## SUPPLIED PASSAGE
Republicans and Democrats had also clashed over a meeting on Tuesday when Mr. Holder met lawmakers. Mr. Issa attended along with Mr. Cummings and the top Republican and Democrat on the Senate Judiciary Committee, Charles E. Grassley of Iowa and Patrick J. Leahy of Vermont. At that meeting, in an effort to avert the contempt vote, Mr. Holder had offered to turn over some of the documents over which Mr. Obama asserted executive privilege the next day.
Mr. Issa said that Mr. Holder had offered the information on the condition that he agree to end the investigation even before he saw the documents. But Mr. Cummings said that Mr. Holder had not asked for an end to the entire investigation, but instead requested that Mr. Issa agree to bring the fight over a contempt citation to a close.
The White House said that Mr. Obama had gone longer than any president in the past three decades without asserting such a privilege in a dispute with Congress.
President George W. Bush claimed the privilege six times and President Clinton 14 times, the White House said. In both cases, they acted to withhold the same type of documents that Mr. Obama is refusing to hand over. Presidents have asserted the privilege 24 times since the Reagan presidency, the White House said.
Fast and Furious was an investigation by the Bureau of Alcohol, Tobacco, Firearms and Explosives into a gun-trafficking network that was funneling weapons purchased by “straw buyers” to a Mexican gun cartel. It ran from late 2009 to early 2011.

## EXERCISES
(a) Retype the wording of the article on the Holder contempt dispute word for word, starting at "Republicans and Democrats" and ending at "to a close.".
(b) Render this sentence from the article on the Holder contempt dispute into Spanish: "The White House said that Mr. Obama had gone longer than any president in the past three decades without asserting such a privilege in a dispute with Congress."
(c) Proceed with the article on the Holder contempt dispute, picking up right after its final sentence.
The lines after the article on the Holder contempt dispute are not needed here.

## PROVIDED MATERIAL
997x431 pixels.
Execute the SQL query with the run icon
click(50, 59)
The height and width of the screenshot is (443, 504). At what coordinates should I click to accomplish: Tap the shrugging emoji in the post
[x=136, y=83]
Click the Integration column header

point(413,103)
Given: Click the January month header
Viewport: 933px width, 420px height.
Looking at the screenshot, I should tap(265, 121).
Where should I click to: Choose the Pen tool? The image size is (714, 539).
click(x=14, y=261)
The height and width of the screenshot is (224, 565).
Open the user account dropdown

## ANSWERS FOR THIS EXERCISE
(a)
Republicans and Democrats had also clashed over a meeting on Tuesday when Mr. Holder met lawmakers. Mr. Issa attended along with Mr. Cummings and the top Republican and Democrat on the Senate Judiciary Committee, Charles E. Grassley of Iowa and Patrick J. Leahy of Vermont. At that meeting, in an effort to avert the contempt vote, Mr. Holder had offered to turn over some of the documents over which Mr. Obama asserted executive privilege the next day.
Mr. Issa said that Mr. Holder had offered the information on the condition that he agree to end the investigation even before he saw the documents. But Mr. Cummings said that Mr. Holder had not asked for an end to the entire investigation, but instead requested that Mr. Issa agree to bring the fight over a contempt citation to a close.

(b) La Casa Blanca dijo que el Sr. Obama había pasado más tiempo que cualquier presidente de las últimas tres décadas sin invocar dicho privilegio en una disputa con el Congreso.

(c)
Agents used the tactic known as “gun walking” — failing to interdict weapons as soon as possible, in an attempt to build a bigger case. As a result, they lost track of some 2,000 weapons, two of which were later recovered at the scene where a Border Patrol agent, Brian Terry, was killed in a shootout in December 2010.
The Justice Department has turned over about 7,600 documents to Congress in response to the Congressional investigation, covering both Fast and Furious and several previous operations during the Bush administration in which the same A.T.F. division had used similar tactics.
The documents still in dispute are internal e-mails by department officials after Feb. 4, 2011, related to the Congressional investigation into Fast and Furious. That was the date that the department sent a letter to Congress in response to early questions about Fastand Furious claiming that the A.T.F. always made every effort to interdict illegally purchased guns.
As 2011 unfolded, however, the department walked back from that initial denial. Mr. Holder began an inspector general investigation into the matter, and in December the department rescinded the letter and acknowledged that it had been misleading. At the same time, it turned over internal communications leading up to the letter showing that at the time officials at Justice Department headquarters drafted it, Arizona-based law enforcement officials were insisting internally that there had been no gun walking in Fast and Furious.
Republicans now want to see what Justice Department officials said to each other after the letter as the Congressional investigation unfolded and as it became clear that its initial denial was wrong, and whether they retaliated against A.T.F. agents who informed Congress about the problems with the case.
But Mr. Cole, in his letter, said the department had already “substantially complied” with the subpoena.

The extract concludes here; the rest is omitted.